2014-09-09 10:33:00

La marijuana mette a rischio l'integrità psicofisica


La comunità scientifica torna sulla pericolosità della marijuana. Secondo gli studiosi, chi ne fa uso, oltre a mettere a rischio la propria integrità psicofisica, dimentica che la marijuana molto spesso è l'anticamera al consumo di altre sostanze stupefacenti. Sul fenomeno della dipendenza in Italia e sulle conseguenze che può comportare per la salute Antonio Elia Migliozzi ha intervistato il dott. Giovanni Serpelloni direttore del dipartimento sulle dipendenze  dell'Ulss di Verona.

R. – I numeri sono assolutamente preoccupanti: circa il 20% delle persone, comprese fra i 15 e i 19 anni, ma possiamo spingerci anche fino ai 23-24%, fa uso di queste sostanze almeno una volta all’anno. I dipendenti sono leggermente meno, quelli che hanno proprio una vera sintomatologia per cui devono ricorrere tutti i giorni a questa sostanza: sono assolutamente persone che stanno mettendo a rischio la loro integrità psicofisica, perché questo tipo di sostanza può dare una serie di alterazioni. Il cervello finisce la maturazione verso i 21 anni, 22: durante questa fase, se si introducono sostanze che alterano il normale equilibrio neuroendocrino, anche all’interno dello sviluppo dei neuroni del cervello, chiaramente, si hanno strutture e funzionalità completamente diverse quando si sarà adulti.

D. - La marijuana crea dipendenza? Quali sono le conseguenze sulla salute del soggetto che la assume?

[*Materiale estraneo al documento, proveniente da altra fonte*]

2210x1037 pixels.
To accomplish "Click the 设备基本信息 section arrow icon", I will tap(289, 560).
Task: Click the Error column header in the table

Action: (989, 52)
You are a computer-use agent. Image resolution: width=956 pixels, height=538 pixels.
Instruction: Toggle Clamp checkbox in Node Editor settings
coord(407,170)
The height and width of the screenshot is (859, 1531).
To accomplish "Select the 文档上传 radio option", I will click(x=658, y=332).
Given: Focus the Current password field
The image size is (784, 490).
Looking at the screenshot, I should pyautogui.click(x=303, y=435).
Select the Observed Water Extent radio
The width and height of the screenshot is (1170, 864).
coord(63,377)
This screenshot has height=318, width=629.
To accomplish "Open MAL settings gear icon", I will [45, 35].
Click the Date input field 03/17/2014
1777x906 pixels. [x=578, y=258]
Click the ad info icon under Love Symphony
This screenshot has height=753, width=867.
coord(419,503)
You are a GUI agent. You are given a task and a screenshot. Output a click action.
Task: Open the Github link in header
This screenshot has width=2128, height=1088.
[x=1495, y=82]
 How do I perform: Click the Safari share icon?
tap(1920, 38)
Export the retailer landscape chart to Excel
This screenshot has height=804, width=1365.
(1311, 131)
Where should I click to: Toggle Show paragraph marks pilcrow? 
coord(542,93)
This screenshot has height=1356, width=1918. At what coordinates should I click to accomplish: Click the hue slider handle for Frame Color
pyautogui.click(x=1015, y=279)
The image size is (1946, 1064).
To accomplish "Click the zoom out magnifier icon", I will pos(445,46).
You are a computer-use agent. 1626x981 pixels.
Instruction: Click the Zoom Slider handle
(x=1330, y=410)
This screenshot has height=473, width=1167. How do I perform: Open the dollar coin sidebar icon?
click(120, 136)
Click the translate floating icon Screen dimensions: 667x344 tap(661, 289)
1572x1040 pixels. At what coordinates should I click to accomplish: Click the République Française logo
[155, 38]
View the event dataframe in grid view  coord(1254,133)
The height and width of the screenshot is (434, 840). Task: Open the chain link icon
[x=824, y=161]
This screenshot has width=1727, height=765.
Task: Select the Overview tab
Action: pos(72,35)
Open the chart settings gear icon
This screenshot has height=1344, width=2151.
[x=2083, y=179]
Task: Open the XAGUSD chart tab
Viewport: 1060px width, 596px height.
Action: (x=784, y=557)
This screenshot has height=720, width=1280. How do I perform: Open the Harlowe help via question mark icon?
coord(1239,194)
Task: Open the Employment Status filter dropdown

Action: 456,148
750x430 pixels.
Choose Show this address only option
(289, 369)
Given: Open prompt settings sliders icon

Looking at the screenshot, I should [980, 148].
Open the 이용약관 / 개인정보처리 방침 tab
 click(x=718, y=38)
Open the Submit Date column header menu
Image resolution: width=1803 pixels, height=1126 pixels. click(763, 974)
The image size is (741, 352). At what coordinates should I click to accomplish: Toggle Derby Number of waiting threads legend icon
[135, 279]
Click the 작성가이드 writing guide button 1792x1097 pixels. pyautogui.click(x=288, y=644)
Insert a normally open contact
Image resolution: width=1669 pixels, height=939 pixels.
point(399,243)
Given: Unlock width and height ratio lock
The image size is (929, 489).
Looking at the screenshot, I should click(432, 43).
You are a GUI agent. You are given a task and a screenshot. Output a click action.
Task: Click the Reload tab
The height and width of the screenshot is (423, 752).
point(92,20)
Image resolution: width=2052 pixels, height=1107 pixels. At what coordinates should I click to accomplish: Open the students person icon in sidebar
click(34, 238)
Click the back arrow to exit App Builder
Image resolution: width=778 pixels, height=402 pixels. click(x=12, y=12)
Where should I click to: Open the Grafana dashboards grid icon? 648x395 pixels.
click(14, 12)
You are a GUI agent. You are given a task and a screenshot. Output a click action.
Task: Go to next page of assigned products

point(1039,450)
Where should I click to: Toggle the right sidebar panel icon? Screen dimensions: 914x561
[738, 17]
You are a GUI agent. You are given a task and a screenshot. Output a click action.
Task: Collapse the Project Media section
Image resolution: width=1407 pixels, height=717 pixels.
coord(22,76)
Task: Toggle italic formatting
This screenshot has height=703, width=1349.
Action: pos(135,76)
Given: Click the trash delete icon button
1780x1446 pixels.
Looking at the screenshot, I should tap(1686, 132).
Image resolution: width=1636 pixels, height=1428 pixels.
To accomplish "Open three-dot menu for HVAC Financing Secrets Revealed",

R. – La marijuana crea dipendenza. Dipende chiaramente dalla quantità giornaliera che viene assunta e dipende anche dal tipo di marijuana. C’è marijuana della Cannabis ad altissima percentuale di concentrazione di principio attivo e questa concentrazione di principio attivo, che può arrivare in certi concentrati anche fino al 60% di principio attivo - chiaramente non nelle foglie ma nelle resine - è pericolosissima perché pensiamo che una pianta normalmente va dall’1,5, 2,5% di principio attivo. Quindi vuol dire avere veramente grandi dosi che entrano all’interno del corpo. Le conseguenze sono soprattutto per il cervello degli adolescenti: un calo immediato della motivazione, la motivazione ad affrontare i problemi tutti i giorni della vita, ad affrontare i problemi anche della scuola e del lavoro; un calo dell’apprendimento, perché la marijuana va a ridurre la capacità di memorizzare, interferisce con la “working memory” ed è una cosa che può creare un calo dell’apprendimento scolastico; riduce il quoziente intellettivo. Ci sono studi che fanno vedere che a distanza di 10, 15 anche 20 anni, ci possono essere fino a 8 punti di perdita del quoziente intellettivo nelle persone che hanno usato queste sostanze durante la giovinezza. Inoltre, può creare alterazioni del coordinamento psicomotorio e questo interviene soprattutto creando un aumentato rischio di incidentalità stradale, può creare anche una diminuzione della stima del pericolo: pensiamo durante le attività lavorative, magari con mansioni a rischio. E’ estremamente pericoloso utilizzare questa sostanza.

D. - L’uso di cannabis può essere l’anticamera per la dipendenza da altre droghe?

R. – Può essere un’anticamera. Ci sono persone definite in termine tecnico “vulnerabili”, cioè che hanno sistemi neuropsichici particolarmente sensibili all’uso di droghe. Se queste persone utilizzano la cannabis, che è quella considerata meno a rischio nel sentire comune - la percezione che hanno molti giovani, che tanto non fa niente, è errata: non è vero, perché tu sei vulnerabile -, c’è un aumento della probabilità di diventare cosiddetti “evolutivi”, di passare da sostanze quali la cannabis a sostanze particolarmente pericolose e più psicoattive - la cocaina, l’eroina o le anfetamine - e questo è provato non solo nell’uomo ma nei modelli animali di sperimentazione.